### [Work instructions]
a) Reproduce the part of the That Bass Tour passage from "2015 concert tour" up to and including "prowess performing live." word for word.
b) According to the That Bass Tour passage, which company produced the show?

That Bass Tour
- Poster of the tour
- Associated album: Title
- Start date: February 11, 2015
- End date: June 4, 2015
- No. of shows: 36

Meghan Trainor concert chronology
- ; That Bass Tour (2015); MTrain Tour (2015);

= That Bass Tour =

2015 concert tour by Meghan Trainor

That Bass Tour was the first headlining concert tour by American singer-songwriter Meghan Trainor. It was launched in support of her debut major-label studio album Title (2015), and visited North America, Europe, Asia, and Oceania. The tour was initially announced in November 2014 with North American dates being released at the same time, with Oceanic, European and Asian dates announced afterward. The show was produced by Live Nation Entertainment. The set list featured the majority of the songs from Title, along with a cover of Mark Ronson's "Uptown Funk". Reviews for the tour were generally positive, with critics praising Trainor's prowess performing live.

### [Provided material]
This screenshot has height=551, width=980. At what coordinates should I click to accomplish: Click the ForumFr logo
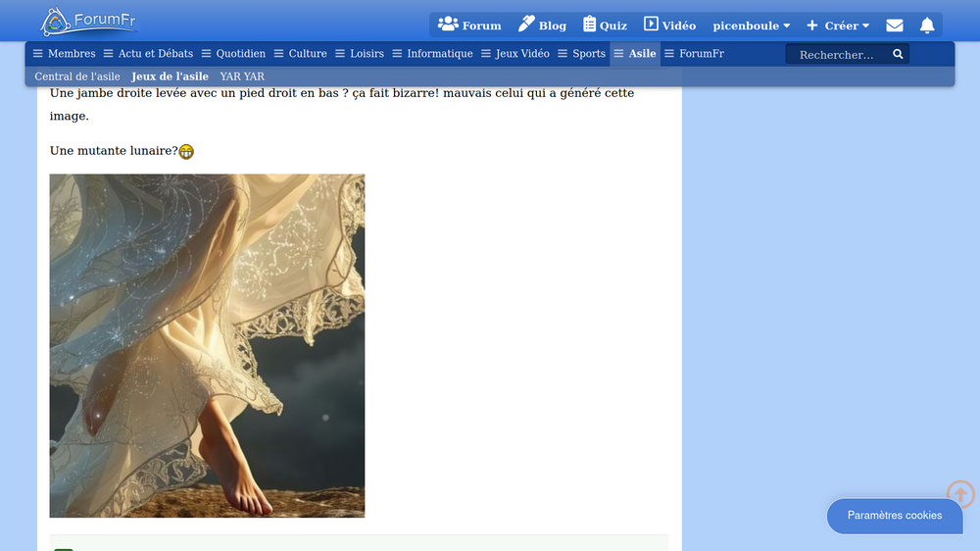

### [Answers to the exercise]
a)
2015 concert tour by Meghan Trainor

That Bass Tour was the first headlining concert tour by American singer-songwriter Meghan Trainor. It was launched in support of her debut major-label studio album Title (2015), and visited North America, Europe, Asia, and Oceania. The tour was initially announced in November 2014 with North American dates being released at the same time, with Oceanic, European and Asian dates announced afterward. The show was produced by Live Nation Entertainment. The set list featured the majority of the songs from Title, along with a cover of Mark Ronson's "Uptown Funk". Reviews for the tour were generally positive, with critics praising Trainor's prowess performing live.

b) Live Nation Entertainment